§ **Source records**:
_ _ _ _ _

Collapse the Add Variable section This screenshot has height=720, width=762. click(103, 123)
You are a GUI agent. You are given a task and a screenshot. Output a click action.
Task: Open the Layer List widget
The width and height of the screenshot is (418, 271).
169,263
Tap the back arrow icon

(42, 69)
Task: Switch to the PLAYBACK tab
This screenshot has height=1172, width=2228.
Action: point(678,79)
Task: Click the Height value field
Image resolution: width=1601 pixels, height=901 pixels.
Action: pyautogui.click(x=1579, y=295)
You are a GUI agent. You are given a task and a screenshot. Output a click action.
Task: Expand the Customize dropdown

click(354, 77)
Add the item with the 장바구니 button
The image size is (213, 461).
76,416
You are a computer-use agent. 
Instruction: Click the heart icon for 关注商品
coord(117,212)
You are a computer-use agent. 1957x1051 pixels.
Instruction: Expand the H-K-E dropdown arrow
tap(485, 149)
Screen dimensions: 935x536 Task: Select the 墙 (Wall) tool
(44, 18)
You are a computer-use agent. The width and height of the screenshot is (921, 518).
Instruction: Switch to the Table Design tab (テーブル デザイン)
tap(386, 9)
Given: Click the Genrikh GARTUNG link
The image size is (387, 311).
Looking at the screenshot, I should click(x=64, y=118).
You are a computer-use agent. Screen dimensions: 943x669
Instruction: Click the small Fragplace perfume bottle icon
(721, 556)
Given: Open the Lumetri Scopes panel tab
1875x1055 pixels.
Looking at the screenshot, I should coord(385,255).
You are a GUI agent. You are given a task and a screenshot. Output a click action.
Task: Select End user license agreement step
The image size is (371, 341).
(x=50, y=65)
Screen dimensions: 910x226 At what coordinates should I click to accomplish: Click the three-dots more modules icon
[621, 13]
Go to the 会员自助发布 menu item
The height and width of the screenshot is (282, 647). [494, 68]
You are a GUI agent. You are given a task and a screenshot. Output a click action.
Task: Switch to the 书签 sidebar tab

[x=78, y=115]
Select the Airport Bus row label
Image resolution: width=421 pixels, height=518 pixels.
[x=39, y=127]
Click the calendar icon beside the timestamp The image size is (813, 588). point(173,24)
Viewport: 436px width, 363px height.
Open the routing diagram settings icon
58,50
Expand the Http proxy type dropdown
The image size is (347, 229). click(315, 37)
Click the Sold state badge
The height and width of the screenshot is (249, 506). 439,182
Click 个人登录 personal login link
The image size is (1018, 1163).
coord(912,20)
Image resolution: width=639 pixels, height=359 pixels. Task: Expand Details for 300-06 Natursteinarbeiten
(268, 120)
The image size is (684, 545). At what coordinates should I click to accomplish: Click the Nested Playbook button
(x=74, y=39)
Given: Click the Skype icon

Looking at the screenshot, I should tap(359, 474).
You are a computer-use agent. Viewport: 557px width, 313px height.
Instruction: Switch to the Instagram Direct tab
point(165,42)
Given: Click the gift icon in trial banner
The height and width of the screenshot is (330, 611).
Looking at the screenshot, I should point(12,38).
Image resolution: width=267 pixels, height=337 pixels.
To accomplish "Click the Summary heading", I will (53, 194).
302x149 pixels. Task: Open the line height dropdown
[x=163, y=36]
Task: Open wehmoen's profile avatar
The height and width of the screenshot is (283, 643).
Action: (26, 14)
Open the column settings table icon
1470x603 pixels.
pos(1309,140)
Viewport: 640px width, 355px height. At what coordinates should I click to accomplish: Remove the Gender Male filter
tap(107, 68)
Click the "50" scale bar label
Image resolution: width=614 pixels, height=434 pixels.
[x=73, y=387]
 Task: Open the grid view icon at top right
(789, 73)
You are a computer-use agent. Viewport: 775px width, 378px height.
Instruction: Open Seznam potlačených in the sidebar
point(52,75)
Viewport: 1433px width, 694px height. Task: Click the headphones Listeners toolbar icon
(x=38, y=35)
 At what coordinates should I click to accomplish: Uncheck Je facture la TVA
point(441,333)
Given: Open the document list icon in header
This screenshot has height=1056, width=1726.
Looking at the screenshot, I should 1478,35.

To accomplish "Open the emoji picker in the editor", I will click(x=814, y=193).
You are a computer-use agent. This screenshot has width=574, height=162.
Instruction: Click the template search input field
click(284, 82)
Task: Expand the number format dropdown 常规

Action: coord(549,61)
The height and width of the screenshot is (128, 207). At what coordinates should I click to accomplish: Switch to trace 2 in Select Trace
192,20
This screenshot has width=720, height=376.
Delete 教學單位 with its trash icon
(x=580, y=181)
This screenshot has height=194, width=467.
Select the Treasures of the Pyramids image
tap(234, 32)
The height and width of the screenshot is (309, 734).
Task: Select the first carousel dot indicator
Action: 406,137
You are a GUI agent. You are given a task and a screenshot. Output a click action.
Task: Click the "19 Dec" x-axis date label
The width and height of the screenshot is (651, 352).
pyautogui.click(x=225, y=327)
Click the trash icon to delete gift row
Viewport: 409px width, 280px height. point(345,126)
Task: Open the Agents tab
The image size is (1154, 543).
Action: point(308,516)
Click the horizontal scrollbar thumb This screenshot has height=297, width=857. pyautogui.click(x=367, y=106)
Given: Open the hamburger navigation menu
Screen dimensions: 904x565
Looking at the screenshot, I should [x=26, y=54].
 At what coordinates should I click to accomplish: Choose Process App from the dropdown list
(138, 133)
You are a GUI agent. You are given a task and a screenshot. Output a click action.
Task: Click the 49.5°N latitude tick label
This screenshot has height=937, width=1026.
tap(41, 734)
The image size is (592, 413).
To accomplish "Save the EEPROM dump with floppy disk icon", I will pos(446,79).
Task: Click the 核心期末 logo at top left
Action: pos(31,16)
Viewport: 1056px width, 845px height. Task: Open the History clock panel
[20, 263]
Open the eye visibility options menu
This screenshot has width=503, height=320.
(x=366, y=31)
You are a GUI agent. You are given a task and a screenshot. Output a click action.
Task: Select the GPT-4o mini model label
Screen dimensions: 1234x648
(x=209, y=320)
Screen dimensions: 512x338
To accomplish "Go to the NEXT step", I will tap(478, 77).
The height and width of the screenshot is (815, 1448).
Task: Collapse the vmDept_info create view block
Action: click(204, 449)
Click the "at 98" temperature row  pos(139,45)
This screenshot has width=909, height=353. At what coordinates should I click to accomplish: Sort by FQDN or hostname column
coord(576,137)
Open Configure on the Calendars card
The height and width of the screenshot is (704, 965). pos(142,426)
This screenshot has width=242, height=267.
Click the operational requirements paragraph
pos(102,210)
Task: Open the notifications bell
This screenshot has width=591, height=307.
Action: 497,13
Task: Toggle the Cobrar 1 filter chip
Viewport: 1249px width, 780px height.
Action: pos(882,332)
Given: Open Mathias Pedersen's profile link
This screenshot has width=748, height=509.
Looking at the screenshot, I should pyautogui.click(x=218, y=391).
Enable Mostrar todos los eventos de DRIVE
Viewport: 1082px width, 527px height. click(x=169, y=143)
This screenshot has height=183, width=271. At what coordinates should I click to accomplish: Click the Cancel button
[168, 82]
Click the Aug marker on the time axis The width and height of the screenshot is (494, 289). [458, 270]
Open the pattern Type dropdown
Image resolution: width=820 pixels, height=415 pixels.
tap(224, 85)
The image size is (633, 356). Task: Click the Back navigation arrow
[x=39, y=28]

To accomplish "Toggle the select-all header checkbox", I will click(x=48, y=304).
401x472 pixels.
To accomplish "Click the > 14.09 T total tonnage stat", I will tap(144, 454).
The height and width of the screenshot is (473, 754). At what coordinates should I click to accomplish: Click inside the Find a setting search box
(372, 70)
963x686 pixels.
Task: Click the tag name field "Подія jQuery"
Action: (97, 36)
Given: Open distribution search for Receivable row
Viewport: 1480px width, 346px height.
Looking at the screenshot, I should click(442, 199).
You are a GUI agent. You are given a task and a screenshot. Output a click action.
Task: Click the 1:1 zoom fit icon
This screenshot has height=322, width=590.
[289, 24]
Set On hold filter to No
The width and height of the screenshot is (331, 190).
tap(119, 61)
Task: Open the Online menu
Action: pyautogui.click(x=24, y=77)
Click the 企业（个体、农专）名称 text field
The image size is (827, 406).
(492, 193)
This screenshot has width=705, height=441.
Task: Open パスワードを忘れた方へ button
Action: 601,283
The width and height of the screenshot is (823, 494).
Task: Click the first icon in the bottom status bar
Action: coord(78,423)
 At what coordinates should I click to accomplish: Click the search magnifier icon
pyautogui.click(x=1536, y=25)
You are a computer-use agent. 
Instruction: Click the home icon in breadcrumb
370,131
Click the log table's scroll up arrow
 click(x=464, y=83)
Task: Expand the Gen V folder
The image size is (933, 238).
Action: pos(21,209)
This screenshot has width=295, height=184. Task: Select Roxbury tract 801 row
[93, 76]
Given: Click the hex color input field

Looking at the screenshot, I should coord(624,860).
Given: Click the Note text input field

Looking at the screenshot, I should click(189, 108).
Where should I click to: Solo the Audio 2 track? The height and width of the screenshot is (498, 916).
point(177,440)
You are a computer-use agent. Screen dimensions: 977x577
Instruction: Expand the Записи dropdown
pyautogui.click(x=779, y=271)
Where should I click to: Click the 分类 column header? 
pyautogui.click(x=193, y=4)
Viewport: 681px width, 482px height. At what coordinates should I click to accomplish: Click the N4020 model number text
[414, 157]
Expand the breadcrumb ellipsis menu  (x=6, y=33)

_ _ _ _ _

Copy the lines of the material word for word, starting at the line containing "Click the calendar" and ending after the line containing "The height and width of the screenshot is (249, 506).".

§ **Final result**:
Click the calendar icon beside the timestamp The image size is (813, 588). point(173,24)
Viewport: 436px width, 363px height.
Open the routing diagram settings icon
58,50
Expand the Http proxy type dropdown
The image size is (347, 229). click(315, 37)
Click the Sold state badge
The height and width of the screenshot is (249, 506). 439,182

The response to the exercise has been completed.